--- Recorded information ---
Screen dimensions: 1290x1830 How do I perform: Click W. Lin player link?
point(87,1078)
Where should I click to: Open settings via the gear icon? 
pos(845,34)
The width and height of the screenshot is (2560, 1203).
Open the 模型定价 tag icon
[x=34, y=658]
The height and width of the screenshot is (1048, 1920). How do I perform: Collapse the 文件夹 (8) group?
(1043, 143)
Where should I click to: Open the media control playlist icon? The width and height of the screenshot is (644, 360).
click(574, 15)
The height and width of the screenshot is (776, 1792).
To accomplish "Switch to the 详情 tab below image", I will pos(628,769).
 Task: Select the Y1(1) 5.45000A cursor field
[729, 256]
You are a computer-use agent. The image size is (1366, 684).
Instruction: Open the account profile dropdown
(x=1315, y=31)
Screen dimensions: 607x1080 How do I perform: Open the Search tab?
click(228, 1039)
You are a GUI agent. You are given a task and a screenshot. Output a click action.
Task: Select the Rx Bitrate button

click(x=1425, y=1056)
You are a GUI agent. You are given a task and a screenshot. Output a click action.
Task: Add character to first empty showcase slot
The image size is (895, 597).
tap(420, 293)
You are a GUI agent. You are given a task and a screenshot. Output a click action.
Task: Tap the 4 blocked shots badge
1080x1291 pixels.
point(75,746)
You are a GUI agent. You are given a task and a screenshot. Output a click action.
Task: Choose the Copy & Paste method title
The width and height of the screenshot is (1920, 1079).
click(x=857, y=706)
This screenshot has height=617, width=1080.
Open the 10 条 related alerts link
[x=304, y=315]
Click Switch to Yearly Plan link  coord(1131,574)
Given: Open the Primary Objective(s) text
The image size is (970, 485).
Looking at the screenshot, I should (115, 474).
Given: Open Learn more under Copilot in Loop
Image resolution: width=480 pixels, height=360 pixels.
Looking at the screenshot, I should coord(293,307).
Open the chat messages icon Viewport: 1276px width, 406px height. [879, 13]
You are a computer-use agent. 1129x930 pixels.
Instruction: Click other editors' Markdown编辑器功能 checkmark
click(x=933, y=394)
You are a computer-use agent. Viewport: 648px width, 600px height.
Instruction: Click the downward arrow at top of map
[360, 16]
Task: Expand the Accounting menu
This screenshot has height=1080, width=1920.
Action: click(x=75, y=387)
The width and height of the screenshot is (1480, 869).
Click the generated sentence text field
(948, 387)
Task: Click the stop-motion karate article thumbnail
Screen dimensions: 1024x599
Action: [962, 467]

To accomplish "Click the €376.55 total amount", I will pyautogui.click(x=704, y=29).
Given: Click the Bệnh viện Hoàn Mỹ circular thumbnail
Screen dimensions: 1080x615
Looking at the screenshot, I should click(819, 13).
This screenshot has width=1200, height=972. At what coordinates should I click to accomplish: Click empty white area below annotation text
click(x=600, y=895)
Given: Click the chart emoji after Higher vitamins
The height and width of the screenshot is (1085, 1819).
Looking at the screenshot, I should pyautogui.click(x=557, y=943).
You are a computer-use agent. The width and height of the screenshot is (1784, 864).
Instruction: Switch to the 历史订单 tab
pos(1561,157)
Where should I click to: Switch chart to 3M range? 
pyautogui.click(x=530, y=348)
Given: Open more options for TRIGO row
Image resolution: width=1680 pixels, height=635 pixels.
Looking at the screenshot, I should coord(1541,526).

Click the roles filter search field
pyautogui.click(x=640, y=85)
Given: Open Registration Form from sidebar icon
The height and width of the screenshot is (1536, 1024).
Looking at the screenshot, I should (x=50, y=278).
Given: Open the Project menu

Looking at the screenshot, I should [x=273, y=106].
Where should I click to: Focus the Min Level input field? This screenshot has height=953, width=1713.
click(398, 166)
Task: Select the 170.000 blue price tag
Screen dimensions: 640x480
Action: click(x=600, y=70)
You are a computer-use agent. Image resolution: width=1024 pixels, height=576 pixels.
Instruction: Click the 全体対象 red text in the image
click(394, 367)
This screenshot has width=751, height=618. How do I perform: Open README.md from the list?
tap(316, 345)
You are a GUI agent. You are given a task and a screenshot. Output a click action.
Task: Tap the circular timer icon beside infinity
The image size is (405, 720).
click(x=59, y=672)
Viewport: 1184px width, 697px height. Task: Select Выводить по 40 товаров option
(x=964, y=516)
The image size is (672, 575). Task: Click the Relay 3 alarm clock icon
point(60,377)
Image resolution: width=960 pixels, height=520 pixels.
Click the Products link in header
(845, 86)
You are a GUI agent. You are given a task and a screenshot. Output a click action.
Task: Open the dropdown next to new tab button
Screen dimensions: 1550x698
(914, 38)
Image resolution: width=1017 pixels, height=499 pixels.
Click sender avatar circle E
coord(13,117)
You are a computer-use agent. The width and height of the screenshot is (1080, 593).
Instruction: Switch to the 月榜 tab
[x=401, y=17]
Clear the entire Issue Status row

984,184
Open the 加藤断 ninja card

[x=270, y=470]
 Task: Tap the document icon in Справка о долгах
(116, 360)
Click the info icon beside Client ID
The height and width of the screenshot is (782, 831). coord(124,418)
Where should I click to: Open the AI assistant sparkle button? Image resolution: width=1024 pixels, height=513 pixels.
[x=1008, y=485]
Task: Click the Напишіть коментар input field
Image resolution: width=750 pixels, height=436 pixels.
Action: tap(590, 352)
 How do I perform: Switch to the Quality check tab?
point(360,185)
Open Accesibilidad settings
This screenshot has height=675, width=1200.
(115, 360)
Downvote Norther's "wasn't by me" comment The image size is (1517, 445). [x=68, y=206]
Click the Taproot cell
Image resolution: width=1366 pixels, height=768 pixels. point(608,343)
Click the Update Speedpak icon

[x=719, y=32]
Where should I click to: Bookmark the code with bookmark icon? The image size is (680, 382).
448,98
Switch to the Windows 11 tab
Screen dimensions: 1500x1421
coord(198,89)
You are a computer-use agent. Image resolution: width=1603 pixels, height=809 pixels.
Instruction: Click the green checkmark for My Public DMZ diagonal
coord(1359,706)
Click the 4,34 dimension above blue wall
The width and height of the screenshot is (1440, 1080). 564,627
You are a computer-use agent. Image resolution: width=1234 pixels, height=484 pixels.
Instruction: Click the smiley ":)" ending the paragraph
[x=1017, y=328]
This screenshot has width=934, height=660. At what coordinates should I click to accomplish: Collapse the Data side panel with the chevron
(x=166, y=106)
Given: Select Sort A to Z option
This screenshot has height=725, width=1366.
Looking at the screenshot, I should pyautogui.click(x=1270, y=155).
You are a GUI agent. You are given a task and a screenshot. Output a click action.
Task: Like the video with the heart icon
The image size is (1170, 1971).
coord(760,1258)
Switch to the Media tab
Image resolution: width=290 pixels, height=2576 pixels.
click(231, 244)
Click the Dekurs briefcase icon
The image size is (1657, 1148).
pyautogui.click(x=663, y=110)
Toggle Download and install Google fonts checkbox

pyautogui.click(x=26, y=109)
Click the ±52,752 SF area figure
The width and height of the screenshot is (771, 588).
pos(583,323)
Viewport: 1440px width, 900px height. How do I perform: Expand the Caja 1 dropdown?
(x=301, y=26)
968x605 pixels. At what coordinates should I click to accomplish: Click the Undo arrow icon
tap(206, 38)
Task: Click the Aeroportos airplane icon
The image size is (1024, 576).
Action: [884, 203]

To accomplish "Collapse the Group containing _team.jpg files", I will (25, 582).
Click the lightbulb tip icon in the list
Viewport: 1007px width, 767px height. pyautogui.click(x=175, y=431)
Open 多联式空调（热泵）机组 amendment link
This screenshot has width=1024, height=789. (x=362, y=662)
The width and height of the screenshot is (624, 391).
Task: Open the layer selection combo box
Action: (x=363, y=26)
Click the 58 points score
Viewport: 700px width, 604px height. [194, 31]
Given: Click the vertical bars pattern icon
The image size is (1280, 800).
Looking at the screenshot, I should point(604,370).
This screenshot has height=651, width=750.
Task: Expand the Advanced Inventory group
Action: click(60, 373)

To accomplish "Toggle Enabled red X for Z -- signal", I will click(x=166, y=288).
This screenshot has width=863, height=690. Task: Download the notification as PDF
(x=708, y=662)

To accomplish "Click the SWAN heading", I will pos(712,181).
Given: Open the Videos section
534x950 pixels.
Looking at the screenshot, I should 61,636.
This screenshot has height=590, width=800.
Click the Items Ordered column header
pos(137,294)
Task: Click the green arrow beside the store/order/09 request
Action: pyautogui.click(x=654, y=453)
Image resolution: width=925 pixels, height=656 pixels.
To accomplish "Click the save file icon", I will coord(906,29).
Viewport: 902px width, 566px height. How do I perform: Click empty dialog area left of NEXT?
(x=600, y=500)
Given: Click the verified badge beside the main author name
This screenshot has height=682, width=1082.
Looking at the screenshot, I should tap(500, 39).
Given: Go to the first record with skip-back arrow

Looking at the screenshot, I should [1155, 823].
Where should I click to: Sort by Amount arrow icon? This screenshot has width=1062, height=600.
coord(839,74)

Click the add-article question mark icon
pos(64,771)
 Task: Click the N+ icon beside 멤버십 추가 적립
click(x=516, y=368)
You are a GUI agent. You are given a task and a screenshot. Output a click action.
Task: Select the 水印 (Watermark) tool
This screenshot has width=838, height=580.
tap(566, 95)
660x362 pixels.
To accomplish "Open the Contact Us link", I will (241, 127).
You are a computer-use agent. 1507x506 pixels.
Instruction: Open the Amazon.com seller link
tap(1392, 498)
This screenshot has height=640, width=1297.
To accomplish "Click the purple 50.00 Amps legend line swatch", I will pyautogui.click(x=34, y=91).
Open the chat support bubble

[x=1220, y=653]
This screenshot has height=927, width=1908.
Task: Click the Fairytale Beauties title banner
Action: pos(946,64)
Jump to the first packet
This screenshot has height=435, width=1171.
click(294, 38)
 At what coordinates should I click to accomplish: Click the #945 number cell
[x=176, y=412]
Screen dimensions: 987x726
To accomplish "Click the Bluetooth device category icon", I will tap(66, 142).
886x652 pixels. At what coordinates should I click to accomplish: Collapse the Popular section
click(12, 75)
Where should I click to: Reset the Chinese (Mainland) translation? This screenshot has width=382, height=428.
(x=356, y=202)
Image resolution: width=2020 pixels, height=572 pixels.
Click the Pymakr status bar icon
---
- _What the exercise asks_: The records are given above. Copy each line in them that holds "circular".

- _Response for this exercise_:
Given: Click the Bệnh viện Hoàn Mỹ circular thumbnail
Task: Tap the circular timer icon beside infinity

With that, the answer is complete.